> **What you should do**
Reproduce word for word the rows below that run from the row containing "Viewport: 769px width, 656px height." up to and including the row containing "will tap(662, 237).".

┌────────

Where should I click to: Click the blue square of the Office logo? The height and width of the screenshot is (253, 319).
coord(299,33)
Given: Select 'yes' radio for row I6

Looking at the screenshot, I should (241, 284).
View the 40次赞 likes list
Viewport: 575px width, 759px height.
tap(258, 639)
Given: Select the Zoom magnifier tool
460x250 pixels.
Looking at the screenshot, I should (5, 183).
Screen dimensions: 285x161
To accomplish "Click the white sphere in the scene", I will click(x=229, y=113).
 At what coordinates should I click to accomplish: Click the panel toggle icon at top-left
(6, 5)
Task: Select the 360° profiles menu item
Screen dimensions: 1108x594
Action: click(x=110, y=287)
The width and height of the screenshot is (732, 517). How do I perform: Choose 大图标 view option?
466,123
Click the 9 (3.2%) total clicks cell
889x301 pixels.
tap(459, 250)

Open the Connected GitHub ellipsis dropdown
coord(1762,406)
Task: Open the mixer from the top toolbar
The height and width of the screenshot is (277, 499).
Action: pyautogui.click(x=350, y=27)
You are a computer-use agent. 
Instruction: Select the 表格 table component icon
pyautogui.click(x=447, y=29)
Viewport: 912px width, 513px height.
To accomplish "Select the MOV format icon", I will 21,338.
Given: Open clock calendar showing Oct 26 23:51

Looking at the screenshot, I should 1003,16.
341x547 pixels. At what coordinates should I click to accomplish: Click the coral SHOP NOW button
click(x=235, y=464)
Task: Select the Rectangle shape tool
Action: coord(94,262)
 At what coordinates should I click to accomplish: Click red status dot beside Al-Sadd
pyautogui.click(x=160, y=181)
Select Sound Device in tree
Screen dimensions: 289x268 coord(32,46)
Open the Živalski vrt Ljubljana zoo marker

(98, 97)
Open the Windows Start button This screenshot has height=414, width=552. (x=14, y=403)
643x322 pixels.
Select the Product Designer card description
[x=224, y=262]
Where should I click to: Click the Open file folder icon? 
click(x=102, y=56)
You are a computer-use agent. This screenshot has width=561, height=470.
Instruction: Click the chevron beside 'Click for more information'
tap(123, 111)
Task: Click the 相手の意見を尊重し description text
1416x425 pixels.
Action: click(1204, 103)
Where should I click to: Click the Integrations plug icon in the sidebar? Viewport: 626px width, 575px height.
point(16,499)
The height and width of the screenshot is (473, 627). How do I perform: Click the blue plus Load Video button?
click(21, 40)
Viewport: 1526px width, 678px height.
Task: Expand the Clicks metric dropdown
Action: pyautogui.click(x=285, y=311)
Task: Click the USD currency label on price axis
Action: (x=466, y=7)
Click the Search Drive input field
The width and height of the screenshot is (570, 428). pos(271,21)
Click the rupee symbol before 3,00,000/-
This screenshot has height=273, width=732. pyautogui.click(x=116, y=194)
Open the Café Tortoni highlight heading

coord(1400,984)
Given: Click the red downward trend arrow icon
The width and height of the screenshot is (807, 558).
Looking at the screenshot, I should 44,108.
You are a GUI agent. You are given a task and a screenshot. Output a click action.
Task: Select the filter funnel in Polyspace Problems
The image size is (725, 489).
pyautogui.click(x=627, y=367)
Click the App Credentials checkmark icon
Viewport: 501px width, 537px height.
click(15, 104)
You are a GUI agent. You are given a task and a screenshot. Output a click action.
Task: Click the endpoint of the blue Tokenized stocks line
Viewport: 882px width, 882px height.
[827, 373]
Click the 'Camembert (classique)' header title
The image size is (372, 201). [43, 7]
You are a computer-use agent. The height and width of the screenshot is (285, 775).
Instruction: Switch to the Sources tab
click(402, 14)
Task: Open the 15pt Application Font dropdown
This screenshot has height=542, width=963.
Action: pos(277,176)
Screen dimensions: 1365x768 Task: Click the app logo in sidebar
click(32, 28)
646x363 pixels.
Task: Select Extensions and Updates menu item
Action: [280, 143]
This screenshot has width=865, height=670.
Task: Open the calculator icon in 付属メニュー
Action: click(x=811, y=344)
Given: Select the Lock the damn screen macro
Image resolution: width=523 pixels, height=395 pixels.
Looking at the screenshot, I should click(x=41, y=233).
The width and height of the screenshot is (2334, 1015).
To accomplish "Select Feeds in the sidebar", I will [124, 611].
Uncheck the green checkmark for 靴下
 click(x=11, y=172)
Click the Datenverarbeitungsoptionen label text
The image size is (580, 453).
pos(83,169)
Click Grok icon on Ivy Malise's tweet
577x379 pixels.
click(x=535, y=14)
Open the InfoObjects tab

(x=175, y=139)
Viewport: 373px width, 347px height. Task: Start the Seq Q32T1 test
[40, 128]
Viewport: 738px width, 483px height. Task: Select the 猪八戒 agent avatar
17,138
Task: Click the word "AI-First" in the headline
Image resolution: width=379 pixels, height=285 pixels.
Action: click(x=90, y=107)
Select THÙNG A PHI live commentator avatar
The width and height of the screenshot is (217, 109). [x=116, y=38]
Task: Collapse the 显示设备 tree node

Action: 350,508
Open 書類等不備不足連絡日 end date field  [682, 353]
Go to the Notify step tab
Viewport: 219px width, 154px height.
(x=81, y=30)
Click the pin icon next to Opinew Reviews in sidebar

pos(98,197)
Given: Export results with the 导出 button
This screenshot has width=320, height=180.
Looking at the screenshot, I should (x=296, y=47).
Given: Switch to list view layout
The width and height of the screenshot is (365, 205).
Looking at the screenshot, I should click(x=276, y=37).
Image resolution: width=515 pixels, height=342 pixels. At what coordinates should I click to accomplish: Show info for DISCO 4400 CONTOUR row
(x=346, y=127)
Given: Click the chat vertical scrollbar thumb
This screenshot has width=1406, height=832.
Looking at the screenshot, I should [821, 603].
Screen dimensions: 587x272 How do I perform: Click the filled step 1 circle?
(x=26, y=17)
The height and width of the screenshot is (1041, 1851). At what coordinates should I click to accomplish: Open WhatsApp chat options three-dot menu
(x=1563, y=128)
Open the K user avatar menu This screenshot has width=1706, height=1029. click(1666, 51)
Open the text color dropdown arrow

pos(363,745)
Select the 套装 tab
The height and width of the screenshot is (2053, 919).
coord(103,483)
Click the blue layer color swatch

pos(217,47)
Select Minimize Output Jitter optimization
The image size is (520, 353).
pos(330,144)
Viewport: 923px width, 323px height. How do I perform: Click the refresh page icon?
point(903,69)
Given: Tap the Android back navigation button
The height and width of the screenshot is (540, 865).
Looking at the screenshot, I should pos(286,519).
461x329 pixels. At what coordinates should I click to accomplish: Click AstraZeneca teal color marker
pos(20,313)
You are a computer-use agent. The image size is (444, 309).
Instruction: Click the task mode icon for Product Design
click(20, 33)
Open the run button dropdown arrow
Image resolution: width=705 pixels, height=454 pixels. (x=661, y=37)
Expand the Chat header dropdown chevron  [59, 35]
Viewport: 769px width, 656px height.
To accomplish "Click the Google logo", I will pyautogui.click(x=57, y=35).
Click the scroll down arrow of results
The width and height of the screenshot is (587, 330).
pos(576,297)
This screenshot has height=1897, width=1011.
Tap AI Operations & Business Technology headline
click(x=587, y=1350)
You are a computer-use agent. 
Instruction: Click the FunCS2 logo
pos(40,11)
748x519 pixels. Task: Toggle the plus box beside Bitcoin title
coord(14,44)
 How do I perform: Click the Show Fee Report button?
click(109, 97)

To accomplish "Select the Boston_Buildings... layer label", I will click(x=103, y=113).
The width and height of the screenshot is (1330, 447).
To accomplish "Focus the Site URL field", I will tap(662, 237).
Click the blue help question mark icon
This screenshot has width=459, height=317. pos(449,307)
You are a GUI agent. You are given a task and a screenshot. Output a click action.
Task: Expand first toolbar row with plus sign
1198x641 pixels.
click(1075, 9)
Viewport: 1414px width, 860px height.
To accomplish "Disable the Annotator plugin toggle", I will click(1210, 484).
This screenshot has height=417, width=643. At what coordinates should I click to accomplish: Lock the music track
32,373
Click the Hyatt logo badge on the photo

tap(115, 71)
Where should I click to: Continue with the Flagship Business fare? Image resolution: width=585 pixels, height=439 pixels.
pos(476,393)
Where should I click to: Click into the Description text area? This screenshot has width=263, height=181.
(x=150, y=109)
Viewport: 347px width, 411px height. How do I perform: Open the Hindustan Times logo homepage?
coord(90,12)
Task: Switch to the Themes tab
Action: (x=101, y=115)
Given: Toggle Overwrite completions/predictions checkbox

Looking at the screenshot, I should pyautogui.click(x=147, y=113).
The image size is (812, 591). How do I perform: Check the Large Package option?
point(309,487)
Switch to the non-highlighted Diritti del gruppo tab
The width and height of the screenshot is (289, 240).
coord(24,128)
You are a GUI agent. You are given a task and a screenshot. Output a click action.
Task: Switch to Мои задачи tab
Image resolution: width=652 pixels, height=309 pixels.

└────────

> **Result for this task**
Viewport: 769px width, 656px height.
To accomplish "Click the Google logo", I will pyautogui.click(x=57, y=35).
Click the scroll down arrow of results
The width and height of the screenshot is (587, 330).
pos(576,297)
This screenshot has height=1897, width=1011.
Tap AI Operations & Business Technology headline
click(x=587, y=1350)
You are a computer-use agent. 
Instruction: Click the FunCS2 logo
pos(40,11)
748x519 pixels. Task: Toggle the plus box beside Bitcoin title
coord(14,44)
 How do I perform: Click the Show Fee Report button?
click(109, 97)

To accomplish "Select the Boston_Buildings... layer label", I will click(x=103, y=113).
The width and height of the screenshot is (1330, 447).
To accomplish "Focus the Site URL field", I will tap(662, 237).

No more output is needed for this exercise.